Evaluation Module

class evaluation.Evaluation(reference, targets, metrics, subregions=None)

Container for running an evaluation

An Evaluation is the running of one or more metrics on one or more target datasets and a (possibly optional) reference dataset. Evaluation can handle two types of metrics, unary and binary. The validity of an Evaluation is dependent upon the number and type of metrics as well as the number of datasets.

A unary metric is a metric that runs over a single dataset. If you add a unary metric to the Evaluation you are only required to add a reference dataset or a target dataset. If there are multiple datasets in the evaluation then the unary metric is run over all of them.

A binary metric is a metric that runs over a reference dataset and target dataset. If you add a binary metric you are required to add a reference dataset and at least one target dataset. The binary metrics are run over every (reference dataset, target dataset) pair in the Evaluation.

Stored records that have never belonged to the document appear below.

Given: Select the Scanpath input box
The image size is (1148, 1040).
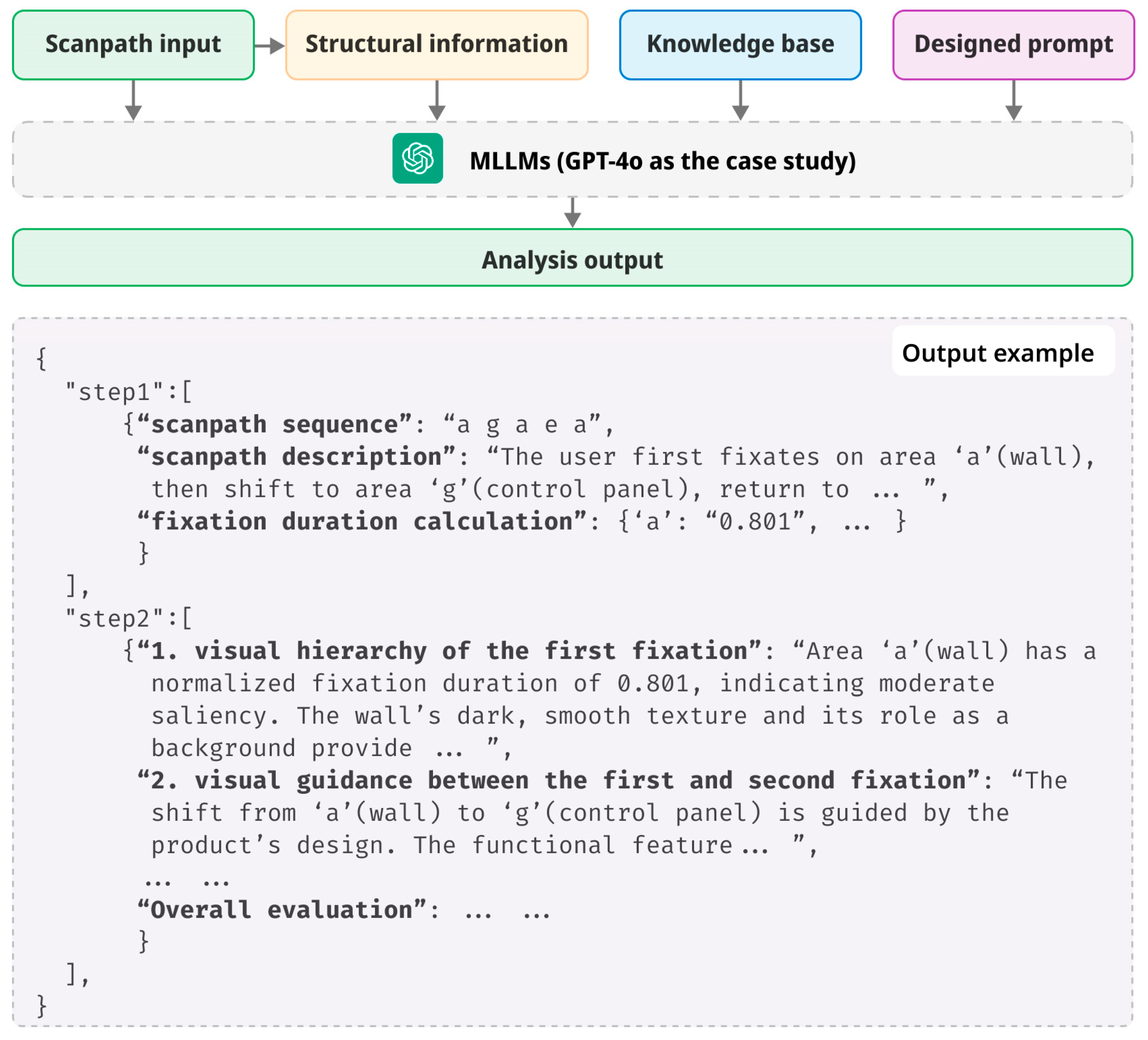Looking at the screenshot, I should click(133, 45).
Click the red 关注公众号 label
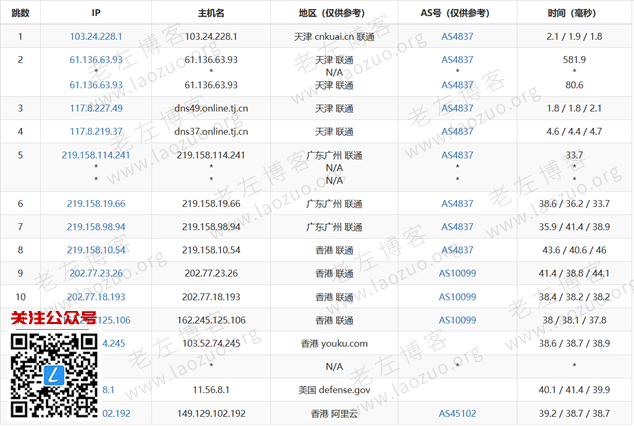This screenshot has height=426, width=634. tap(54, 319)
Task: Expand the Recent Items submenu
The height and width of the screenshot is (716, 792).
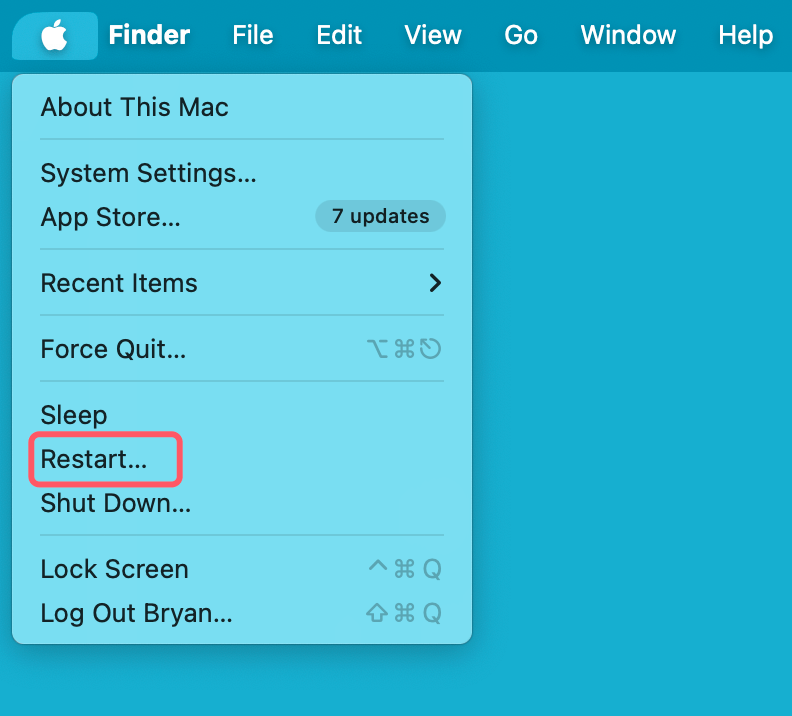Action: [119, 283]
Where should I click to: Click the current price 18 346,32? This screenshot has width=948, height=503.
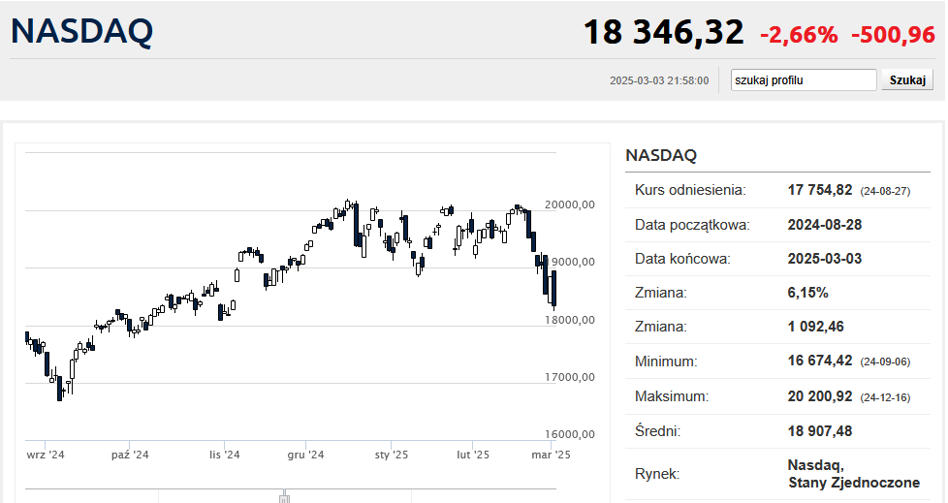coord(663,32)
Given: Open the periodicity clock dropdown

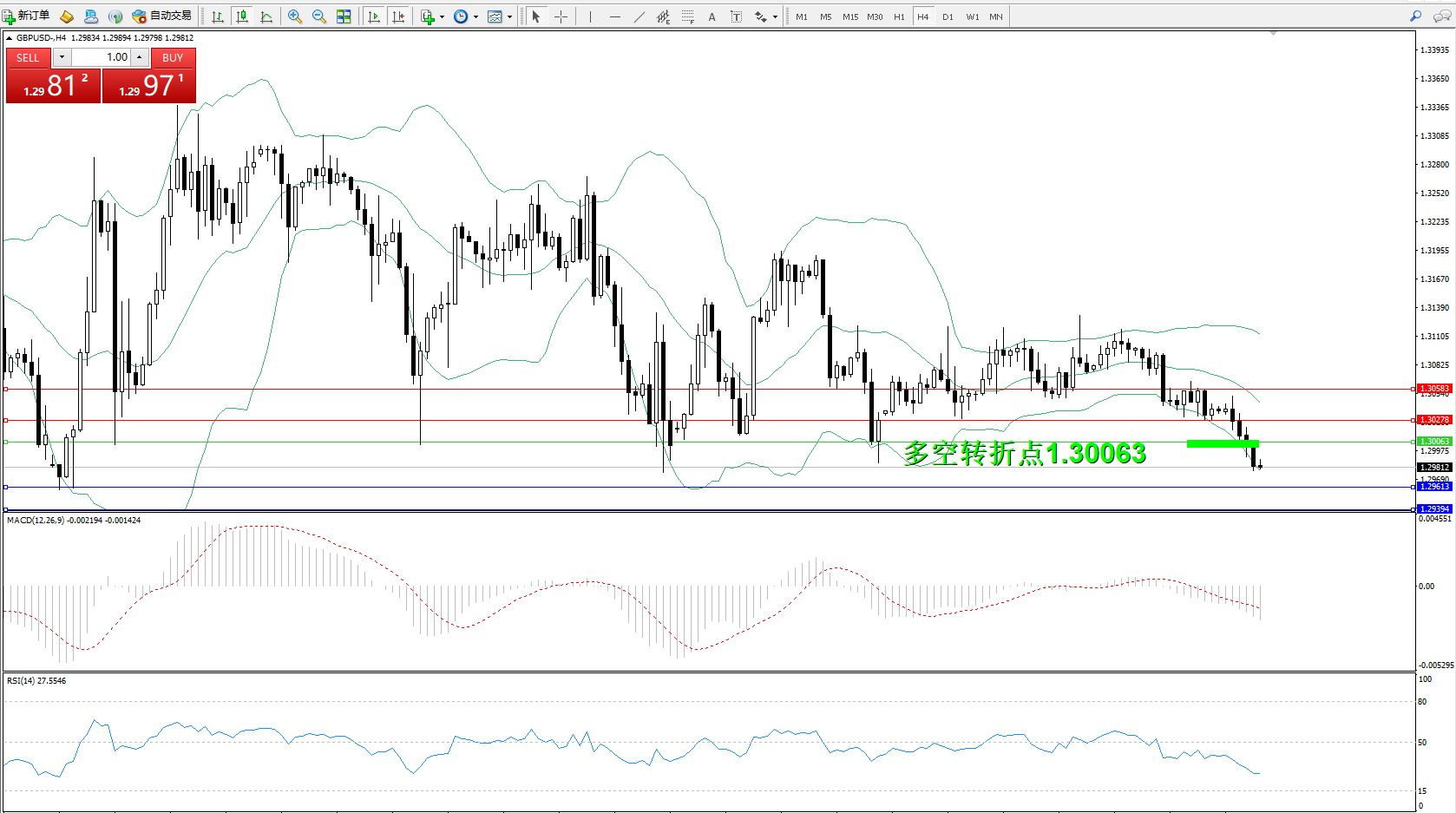Looking at the screenshot, I should tap(475, 16).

An Evaluation must have at least one metric to be valid.

Default Evaluation constructor.

Parameters:
  • reference (dataset.Dataset) – The reference Dataset for the evaluation.
  • targets (list of dataset.Dataset) – A list of one or more target datasets for the evaluation.
  • metrics (list of metrics) – A list of one or more Metric instances to run in the evaluation.
  • subregions (list of dataset.Bounds) – (Optional) Subregion information to use in the evaluation. A subregion is specified with a Bounds object.
Raises:

ValueError

add_dataset(target_dataset)

Add a Dataset to the Evaluation.

A target Dataset is compared against the reference dataset when the Evaluation is run with one or more metrics.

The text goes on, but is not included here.